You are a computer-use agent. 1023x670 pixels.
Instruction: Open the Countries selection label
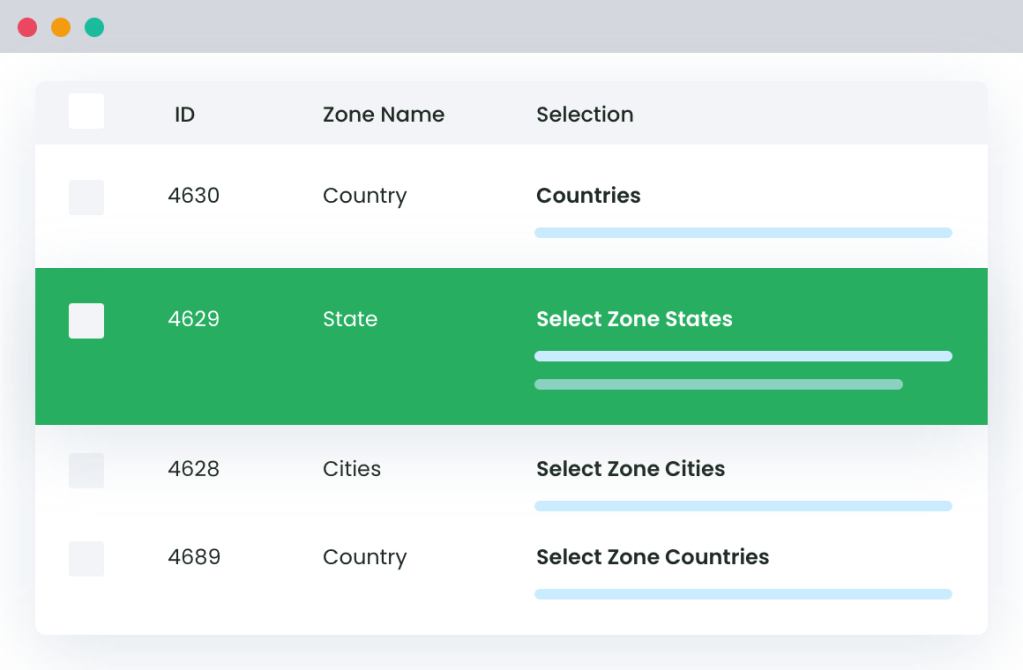pos(588,196)
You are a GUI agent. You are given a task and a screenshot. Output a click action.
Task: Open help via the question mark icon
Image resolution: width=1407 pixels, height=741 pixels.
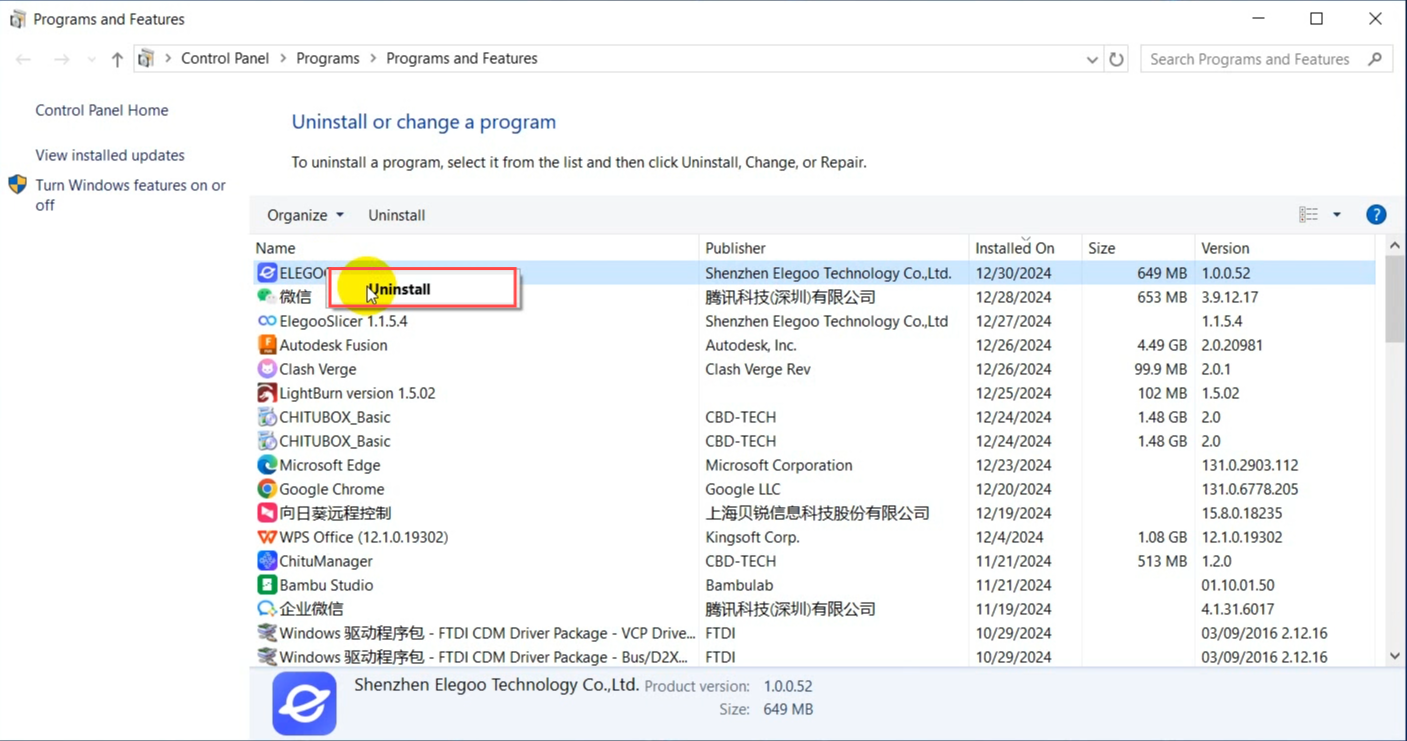pos(1376,215)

Exercise directions - The lines to copy run from the line containing "You are a GUI" through the end of the data above; copy exactly those, minus the pictures.

Task result -
You are a GUI agent. You are given a task and a screenshot. Output a click action.
Task: Open help via the question mark icon
Image resolution: width=1407 pixels, height=741 pixels.
pos(1376,215)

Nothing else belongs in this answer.